Comment - Loch Lomond Distillers and the two faces of Scotch
Ever since Remy Cointreau put up the best part of US$90m for independent Islay distiller Bruichladdich last year, the Scotch industry has been wondering who's next in line for acquisition.
Well, we may have a winner.
Last week saw robust speculation that Loch Lomond Distillers, which claims to be the second-largest family-owned Scotch maker, is the target of a big-money takeover from a group of private investors. Talks are said to be at an advanced stage, although no one from the company is commenting. There has also been no word on who the interested party is, other than it's not one of the big names. So, who could it be?
Remy swooped for Bruichladdich because the Scotch producer had carved out a name for itself in the boutique whisky market with some canny marketing and a commitment to provenance, taken from founder Mark Reynier's previous life in the wine industry. When I spoke to CEO Simon Coughlin last year, he told me that supply was well short of demand. Loch Lomond comes from the other side of the Scotch spectrum - a company with no big-name brands but capable of producing 43m bottles a year of grain and malt whisky. This capacity may be its biggest selling point.
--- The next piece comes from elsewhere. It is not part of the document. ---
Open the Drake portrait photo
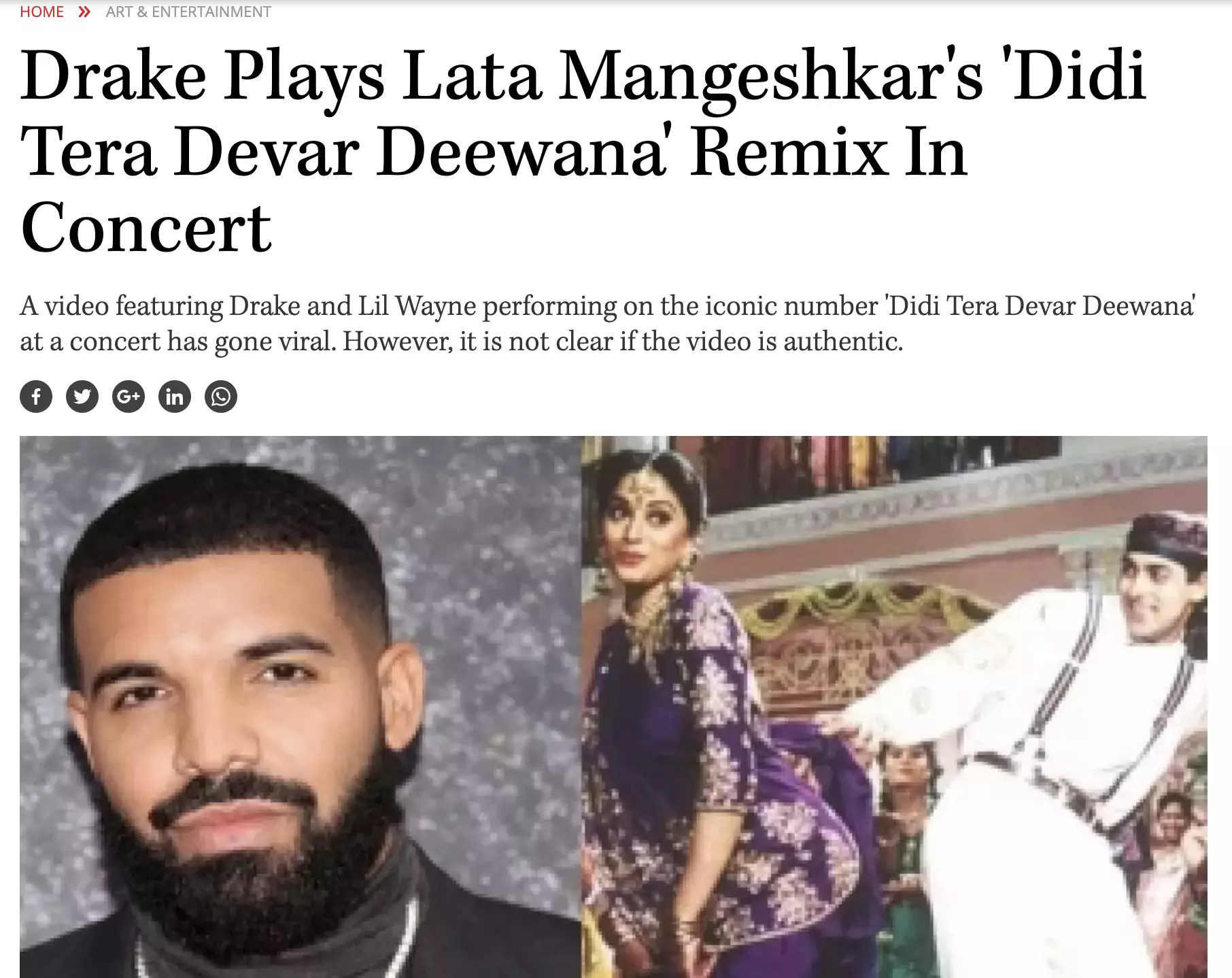The width and height of the screenshot is (1232, 978). pos(301,707)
As global demand grows, Scotch makers are trying to up supply. Loch Lomond likely offers a ready-made solution for a medium-sized company with no bottling facilities and on the lookout for a grain supply. I'm afraid you'll find no answers here yet as to who that might be.
However, it will be interesting to see how much is paid for Loch Lomond, assuming a deal goes ahead. Will it be more than the Bruichladdich price tag? Which corner of the Scotch market holds the most value in the current climate? The art and traceability of Bruichladdich's heritage-building? Or the brute strength of Loch Lomond's production belt?